We Are All Somebody’s Kid

As I have seen the new video regarding social media use by teachers from the Ontario College of Teachers, I have thought a lot about the presence of teachers on the Internet, and more importantly by us as adults.  I know that I have said many times before that we need to really role model for students, yet I have seen many instances where I have seen adults needlessly attack and criticize others using the Internet.  While many would say that this is the exact type of reason that we need to keep our students away from social media sites, this only encourages me to role model and teach them properly more.

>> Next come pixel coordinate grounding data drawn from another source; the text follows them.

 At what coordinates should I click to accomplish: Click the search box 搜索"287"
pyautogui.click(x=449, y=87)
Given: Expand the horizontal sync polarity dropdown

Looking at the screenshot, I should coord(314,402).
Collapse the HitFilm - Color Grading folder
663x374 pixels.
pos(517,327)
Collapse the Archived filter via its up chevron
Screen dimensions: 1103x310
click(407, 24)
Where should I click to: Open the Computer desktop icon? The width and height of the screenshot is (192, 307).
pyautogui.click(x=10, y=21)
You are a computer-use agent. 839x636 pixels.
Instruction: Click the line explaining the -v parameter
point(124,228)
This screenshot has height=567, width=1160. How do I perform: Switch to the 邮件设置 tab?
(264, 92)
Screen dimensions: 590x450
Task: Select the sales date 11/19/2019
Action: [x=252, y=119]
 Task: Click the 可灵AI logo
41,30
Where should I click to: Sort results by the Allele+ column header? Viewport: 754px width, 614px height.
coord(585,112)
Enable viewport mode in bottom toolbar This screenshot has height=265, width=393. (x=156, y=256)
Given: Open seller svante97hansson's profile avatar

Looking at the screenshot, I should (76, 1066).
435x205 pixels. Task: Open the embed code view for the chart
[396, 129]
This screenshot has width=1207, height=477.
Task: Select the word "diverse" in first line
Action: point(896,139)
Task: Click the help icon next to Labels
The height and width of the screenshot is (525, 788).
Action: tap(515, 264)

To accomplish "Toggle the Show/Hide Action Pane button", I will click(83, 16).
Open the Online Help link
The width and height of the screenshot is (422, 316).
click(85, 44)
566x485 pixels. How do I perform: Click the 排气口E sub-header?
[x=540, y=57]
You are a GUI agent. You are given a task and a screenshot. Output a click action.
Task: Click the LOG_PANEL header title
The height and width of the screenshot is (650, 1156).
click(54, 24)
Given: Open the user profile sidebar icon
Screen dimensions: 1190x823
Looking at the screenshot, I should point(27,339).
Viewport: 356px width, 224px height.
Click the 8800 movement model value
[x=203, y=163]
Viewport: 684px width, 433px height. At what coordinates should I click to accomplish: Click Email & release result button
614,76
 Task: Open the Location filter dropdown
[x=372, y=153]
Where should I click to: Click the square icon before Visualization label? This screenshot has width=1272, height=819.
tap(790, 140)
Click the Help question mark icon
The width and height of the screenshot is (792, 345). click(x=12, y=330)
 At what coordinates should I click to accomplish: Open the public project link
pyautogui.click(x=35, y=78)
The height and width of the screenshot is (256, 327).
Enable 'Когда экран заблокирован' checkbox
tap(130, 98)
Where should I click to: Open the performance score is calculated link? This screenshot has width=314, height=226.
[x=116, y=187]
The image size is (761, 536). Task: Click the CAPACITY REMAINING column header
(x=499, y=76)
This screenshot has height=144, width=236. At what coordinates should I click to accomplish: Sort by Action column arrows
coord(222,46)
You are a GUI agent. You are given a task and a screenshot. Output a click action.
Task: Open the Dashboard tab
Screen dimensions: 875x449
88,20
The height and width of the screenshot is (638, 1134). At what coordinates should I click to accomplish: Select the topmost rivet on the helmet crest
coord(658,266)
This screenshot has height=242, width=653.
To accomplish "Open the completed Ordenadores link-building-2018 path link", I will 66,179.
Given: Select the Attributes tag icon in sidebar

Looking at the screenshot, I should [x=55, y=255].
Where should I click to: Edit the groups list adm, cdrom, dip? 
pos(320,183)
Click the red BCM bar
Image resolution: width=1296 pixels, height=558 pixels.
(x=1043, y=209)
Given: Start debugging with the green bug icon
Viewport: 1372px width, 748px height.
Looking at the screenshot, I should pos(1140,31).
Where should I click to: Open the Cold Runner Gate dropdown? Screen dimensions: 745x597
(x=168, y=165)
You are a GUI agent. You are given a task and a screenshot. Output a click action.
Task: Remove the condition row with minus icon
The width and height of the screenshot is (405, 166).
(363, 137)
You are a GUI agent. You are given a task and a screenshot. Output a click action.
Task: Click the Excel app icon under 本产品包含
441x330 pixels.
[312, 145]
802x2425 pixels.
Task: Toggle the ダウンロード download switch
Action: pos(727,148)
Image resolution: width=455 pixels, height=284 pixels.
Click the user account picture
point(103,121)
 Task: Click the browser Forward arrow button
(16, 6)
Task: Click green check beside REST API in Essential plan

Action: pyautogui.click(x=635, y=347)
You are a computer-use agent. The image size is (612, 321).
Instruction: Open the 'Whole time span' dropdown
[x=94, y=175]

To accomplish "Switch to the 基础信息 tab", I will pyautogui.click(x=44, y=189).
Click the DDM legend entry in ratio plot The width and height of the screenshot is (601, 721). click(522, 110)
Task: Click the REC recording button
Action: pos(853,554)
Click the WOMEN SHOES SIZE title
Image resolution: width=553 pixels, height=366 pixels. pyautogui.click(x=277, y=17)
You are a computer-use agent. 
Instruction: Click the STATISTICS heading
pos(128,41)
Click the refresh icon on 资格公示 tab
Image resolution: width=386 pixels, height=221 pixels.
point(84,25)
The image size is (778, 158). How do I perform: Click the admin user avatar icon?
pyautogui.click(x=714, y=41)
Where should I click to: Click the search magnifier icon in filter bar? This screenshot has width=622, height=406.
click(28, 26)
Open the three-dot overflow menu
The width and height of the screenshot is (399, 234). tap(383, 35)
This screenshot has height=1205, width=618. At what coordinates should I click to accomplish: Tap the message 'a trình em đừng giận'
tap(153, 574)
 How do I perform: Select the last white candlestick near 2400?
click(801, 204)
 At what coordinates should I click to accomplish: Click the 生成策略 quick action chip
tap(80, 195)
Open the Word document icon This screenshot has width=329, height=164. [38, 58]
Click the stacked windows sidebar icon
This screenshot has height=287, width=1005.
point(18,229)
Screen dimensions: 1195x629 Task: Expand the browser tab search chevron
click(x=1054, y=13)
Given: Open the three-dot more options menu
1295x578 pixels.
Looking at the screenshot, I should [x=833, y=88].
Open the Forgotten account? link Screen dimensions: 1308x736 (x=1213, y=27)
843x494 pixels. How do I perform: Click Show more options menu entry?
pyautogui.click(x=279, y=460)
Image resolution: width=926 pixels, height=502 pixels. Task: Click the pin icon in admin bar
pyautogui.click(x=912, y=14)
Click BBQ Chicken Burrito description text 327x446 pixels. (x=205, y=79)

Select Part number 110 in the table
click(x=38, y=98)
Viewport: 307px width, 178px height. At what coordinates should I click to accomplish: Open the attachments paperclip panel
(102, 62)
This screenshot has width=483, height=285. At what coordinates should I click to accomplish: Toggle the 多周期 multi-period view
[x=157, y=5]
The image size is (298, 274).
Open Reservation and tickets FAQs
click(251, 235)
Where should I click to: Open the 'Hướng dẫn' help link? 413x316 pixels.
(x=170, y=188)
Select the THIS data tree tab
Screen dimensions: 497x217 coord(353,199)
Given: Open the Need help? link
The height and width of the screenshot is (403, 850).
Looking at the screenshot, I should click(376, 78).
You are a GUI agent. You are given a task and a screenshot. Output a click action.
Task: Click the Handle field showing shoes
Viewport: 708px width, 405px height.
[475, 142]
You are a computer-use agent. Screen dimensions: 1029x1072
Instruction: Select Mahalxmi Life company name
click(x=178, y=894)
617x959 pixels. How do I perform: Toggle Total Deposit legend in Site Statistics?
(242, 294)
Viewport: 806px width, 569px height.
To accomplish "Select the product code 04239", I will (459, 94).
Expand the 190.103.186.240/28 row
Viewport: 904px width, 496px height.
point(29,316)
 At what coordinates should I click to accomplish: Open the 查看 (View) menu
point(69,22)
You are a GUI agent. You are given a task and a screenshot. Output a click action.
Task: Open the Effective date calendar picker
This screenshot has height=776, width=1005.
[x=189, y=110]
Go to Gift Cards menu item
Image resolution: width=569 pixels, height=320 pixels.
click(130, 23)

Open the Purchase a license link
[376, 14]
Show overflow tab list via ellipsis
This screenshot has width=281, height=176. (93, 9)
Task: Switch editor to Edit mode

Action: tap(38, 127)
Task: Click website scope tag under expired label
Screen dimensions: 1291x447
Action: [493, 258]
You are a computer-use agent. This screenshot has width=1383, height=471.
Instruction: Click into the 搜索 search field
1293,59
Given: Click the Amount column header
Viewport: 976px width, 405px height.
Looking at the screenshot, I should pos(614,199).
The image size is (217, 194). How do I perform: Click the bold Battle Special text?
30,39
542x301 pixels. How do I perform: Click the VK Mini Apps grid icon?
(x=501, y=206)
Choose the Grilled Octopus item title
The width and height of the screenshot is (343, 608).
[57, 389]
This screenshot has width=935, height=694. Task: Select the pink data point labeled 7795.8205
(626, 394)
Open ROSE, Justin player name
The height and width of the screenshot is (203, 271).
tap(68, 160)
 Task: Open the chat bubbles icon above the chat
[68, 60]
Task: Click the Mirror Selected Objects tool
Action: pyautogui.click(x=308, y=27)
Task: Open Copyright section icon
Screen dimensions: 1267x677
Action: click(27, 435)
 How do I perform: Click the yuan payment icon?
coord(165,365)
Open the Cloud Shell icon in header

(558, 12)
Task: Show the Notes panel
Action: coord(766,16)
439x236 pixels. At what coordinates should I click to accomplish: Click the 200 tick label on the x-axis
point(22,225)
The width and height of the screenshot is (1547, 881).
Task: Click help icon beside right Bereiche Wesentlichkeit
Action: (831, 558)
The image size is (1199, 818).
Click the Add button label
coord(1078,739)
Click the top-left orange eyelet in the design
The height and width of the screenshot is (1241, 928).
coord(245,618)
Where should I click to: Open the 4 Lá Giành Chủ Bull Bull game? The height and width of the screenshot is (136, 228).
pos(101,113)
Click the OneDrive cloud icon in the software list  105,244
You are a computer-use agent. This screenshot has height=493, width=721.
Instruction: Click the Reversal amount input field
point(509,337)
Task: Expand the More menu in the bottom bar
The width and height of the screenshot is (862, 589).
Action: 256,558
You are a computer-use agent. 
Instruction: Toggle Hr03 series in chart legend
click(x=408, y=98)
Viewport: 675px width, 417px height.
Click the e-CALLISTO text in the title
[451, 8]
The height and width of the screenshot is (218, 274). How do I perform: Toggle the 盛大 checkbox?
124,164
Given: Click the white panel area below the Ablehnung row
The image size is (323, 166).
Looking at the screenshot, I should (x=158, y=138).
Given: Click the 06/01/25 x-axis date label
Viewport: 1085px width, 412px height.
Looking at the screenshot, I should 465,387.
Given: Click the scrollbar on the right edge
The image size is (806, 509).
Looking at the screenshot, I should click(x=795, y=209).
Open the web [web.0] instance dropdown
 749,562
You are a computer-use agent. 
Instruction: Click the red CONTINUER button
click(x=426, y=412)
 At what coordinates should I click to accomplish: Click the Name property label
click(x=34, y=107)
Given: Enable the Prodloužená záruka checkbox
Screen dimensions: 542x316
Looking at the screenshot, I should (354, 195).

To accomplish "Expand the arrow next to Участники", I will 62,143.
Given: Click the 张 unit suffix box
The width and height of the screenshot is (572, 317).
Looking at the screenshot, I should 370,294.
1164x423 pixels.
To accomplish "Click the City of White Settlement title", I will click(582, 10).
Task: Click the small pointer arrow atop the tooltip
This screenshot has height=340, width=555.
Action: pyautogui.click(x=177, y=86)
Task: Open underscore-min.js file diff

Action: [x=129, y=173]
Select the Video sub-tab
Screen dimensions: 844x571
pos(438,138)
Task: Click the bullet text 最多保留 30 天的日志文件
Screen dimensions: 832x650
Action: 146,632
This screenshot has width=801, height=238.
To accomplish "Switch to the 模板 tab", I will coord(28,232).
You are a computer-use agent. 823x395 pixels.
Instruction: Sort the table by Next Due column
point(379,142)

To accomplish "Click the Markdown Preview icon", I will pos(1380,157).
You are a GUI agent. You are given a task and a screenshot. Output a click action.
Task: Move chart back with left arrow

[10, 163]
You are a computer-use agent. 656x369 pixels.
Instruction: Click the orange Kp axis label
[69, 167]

What it is ultimately about is not that we are using social media, but about the person behind the tool.  Often technology is what is blamed when we see needless attacks, but it is always the behaviour.  It is not that we can’t disagree with people or their ideas; that type of conversation is beneficial to learning in all aspects.  It is when we attack people for their beliefs that is wrong.  Through my experience, I have learned something very important: our kids are always watching us.  Whether that is what we do on blogs, or how we treat other adults on the playground.  Yelling at a kid to be quiet, doesn’t make much sense.  What you are asking for and what you are doing are two different things.

It is not that I have ever disagreed with anyone.  In fact, I am more likely to write a comment on another person’s blog when I want to challenge them.  I wish I have always been perfect in the way I have treated others but that is just not the case.  To get better, I always try to remember something when I am frustrated with someone else: we are all somebody’s kid.  If we always remember that we all have moms and dads, wouldn’t we just treat each other better no matter if we were 5 or 50?

I distinctly remember reffing a basketball game and having some fans yell some really nasty things while in the game. At a break, I walked over to the fans, and introduced them to my mom and dad who were sitting in the stands.  They didn’t yell anymore.  Our parents always care about us, even when we are adults.

So when I think about many talking about the “evils of the Internet”, I am always reminded of this tweet from Bud Hunt:

Our kids are always watching.  That alone makes me want to do better.